Hawaii Supreme Court measures deficiency judgment by reference to fair market value rather than foreclosure price

The Hawai'i Supreme Court held that deficiency judgments should be measured by the difference between the unpaid debt and the property's fair market value rather than by reference to the difference between the unpaid debt and the foreclosure price. HawaiiUSA Federal Credit Union v. Monalim, 2020 WL 2079890 (Haw. 2020). The court cited the Restatement (Third) of Property, Mortgages §8.4 (Am. Law Inst. 1997), and found no language in the state mortgage foreclosure act that might have required a different result. This is the modern approach and has been adopted by statute or judicial decision in the majority of states.

 

The reasoning behind this modern approach is the mortgage statutes have an underlying policy designed to define and protect the legitimate interests of both the borrower and the lender.

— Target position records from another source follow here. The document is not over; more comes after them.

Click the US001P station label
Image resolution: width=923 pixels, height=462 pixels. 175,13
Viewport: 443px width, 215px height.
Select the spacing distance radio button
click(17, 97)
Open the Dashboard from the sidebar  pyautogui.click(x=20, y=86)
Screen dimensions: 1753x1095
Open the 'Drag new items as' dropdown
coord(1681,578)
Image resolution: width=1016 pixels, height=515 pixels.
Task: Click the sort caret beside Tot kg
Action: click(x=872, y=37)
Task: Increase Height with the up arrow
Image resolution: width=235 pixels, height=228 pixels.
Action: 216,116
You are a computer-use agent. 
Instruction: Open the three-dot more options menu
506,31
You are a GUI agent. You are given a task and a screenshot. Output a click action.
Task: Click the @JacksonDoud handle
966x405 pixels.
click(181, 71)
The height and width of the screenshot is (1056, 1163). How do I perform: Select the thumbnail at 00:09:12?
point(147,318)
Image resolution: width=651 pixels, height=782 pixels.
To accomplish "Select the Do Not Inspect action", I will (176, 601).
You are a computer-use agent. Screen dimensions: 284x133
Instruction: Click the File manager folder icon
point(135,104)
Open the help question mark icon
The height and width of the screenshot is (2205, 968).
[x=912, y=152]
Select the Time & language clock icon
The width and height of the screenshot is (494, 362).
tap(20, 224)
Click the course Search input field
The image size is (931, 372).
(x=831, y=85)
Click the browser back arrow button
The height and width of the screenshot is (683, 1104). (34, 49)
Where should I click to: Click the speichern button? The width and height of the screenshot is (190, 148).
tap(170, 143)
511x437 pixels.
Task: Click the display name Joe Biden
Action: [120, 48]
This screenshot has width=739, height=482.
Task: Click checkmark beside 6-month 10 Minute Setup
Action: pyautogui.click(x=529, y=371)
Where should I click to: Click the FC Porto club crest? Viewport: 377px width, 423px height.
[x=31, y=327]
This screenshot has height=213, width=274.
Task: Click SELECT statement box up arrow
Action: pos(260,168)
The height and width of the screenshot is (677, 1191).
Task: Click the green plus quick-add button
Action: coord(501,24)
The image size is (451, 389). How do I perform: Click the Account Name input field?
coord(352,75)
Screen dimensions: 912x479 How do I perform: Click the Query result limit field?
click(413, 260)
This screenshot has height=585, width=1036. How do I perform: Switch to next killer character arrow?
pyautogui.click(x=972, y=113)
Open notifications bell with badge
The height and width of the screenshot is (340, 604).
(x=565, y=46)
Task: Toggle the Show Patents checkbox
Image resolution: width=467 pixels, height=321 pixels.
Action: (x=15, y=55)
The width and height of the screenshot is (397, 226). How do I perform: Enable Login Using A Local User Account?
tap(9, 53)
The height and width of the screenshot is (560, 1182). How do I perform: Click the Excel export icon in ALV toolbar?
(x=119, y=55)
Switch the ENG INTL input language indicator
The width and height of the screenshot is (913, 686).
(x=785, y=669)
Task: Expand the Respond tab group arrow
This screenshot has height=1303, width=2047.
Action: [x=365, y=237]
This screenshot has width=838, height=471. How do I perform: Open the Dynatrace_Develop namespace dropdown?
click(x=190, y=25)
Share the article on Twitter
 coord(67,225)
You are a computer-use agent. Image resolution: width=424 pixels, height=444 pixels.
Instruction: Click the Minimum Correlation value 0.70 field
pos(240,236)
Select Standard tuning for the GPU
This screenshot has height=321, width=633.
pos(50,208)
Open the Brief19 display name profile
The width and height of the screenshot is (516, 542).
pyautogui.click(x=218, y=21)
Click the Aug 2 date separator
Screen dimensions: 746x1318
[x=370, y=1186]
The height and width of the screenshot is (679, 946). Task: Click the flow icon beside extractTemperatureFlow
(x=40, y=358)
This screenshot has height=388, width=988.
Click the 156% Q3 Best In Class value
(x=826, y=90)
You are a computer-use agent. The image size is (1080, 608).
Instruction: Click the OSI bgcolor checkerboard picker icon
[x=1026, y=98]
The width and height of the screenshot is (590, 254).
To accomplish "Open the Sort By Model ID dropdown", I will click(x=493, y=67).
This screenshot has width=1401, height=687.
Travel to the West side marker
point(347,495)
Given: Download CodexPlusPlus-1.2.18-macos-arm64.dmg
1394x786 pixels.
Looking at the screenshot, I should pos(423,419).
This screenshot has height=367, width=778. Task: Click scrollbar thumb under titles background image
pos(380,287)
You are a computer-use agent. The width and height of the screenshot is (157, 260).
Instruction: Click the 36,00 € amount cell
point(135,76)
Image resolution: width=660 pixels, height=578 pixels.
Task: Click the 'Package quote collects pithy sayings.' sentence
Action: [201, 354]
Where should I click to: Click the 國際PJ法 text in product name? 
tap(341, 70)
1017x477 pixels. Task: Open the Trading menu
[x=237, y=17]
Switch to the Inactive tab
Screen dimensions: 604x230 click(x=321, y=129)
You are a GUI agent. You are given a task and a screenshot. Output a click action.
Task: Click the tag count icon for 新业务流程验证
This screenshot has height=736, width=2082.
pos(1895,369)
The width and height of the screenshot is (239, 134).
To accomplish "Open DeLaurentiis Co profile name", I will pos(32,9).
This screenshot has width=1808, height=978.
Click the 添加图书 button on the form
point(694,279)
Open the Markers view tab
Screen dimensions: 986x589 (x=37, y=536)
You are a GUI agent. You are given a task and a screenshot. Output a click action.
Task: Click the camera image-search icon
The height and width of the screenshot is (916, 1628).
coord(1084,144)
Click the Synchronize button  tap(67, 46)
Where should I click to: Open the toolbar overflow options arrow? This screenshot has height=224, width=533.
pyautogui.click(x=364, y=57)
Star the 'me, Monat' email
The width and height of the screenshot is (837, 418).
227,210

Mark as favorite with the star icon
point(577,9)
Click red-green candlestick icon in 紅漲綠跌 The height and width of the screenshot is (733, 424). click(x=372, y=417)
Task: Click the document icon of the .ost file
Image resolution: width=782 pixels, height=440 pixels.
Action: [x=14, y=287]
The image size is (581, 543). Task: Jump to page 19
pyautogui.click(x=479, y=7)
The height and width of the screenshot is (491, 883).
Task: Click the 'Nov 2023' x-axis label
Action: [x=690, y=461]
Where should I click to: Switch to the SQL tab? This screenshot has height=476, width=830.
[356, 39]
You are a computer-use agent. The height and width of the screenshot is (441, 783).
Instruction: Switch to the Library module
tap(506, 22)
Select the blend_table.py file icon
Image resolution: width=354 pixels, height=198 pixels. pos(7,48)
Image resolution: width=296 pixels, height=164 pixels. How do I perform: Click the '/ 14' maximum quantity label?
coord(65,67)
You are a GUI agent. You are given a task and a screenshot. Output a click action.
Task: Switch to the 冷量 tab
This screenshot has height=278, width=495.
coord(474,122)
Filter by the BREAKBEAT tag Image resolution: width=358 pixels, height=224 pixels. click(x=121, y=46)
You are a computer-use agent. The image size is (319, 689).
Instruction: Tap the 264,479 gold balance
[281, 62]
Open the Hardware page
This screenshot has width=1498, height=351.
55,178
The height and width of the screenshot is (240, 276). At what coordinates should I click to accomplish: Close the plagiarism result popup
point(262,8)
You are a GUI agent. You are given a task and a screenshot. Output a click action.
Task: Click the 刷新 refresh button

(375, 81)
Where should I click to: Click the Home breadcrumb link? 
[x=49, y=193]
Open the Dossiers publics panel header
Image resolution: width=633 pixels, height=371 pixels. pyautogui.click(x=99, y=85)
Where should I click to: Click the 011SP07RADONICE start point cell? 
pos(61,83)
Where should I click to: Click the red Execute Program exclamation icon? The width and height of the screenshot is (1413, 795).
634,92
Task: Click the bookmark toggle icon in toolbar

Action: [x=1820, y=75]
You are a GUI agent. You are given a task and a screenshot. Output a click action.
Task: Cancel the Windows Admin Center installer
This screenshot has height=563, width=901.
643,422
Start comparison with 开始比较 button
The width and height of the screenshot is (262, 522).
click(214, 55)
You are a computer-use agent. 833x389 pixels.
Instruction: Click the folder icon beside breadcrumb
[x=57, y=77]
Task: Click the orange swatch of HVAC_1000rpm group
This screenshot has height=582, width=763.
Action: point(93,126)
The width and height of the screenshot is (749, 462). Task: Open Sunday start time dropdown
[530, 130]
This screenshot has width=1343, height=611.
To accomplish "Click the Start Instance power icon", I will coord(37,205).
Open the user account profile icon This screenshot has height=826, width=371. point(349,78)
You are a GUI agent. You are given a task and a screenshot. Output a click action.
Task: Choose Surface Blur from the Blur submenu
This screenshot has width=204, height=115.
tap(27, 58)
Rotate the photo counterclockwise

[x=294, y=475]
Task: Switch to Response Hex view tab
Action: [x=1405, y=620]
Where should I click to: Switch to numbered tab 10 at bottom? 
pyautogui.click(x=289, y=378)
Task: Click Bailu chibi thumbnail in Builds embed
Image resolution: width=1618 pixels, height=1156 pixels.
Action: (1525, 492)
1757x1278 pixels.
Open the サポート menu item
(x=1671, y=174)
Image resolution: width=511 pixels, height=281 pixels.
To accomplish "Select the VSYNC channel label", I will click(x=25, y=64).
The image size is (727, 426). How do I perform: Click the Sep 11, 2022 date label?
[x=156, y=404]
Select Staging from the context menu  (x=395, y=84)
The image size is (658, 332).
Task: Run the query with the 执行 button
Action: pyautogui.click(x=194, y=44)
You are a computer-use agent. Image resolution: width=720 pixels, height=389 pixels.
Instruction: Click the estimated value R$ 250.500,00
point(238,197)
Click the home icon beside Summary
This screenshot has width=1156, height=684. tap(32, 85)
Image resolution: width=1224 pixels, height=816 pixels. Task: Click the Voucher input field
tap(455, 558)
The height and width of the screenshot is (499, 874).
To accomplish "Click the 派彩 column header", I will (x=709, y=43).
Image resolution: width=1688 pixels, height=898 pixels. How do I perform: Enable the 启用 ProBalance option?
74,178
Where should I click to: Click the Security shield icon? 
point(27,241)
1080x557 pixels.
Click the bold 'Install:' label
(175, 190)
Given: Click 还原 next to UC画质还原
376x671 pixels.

The lender is entitled to get back the loan with interest, as specified in the note, and the mortgage lien on the property is designed solely to ensure the repayment of that debt (along with costs). The borrower is entitled to the equity built up in the property as payments have been made over time; that means that if the property value is higher than the unpaid debt, foreclosure should give the lender the proceeds of the foreclosure sale necessary to pay off the debt while any excess belongs to the borrower. Conversely, if the market value of the property has decreased since the original sale (or grant of the mortgage), then the buyer owes the lender any deficiency between the foreclosure price and the remaining debt, on the assumption that the foreclosure price is near the fair market value of the property. The lender should not be able to buy the property as foreclosure for a pittance, sell it for its fair market value, and still go after the homeowner for the deficiency if there would have been no deficiency had the foreclosure sale price had approximated the property's fair market value. That would give the lender a windfall and subject the borrower to liability that the borrower had not in fact assumed.

 

States may set aside foreclosure sales if the price "shocks the conscience," but in practice, very few courts find foreclosure sale prices to be inadequate even if they are as low as twenty percent of fair market value. Denying deficiency judgments (as California does) or limiting them to the difference between outstanding debt and fair market value are ways of protecting homeowners from having to repay the debt plus a penalty that far exceeds the interest rate contained in the original agreement; it also makes it more likely the homeowner will benefit from the equity built up in the home over time.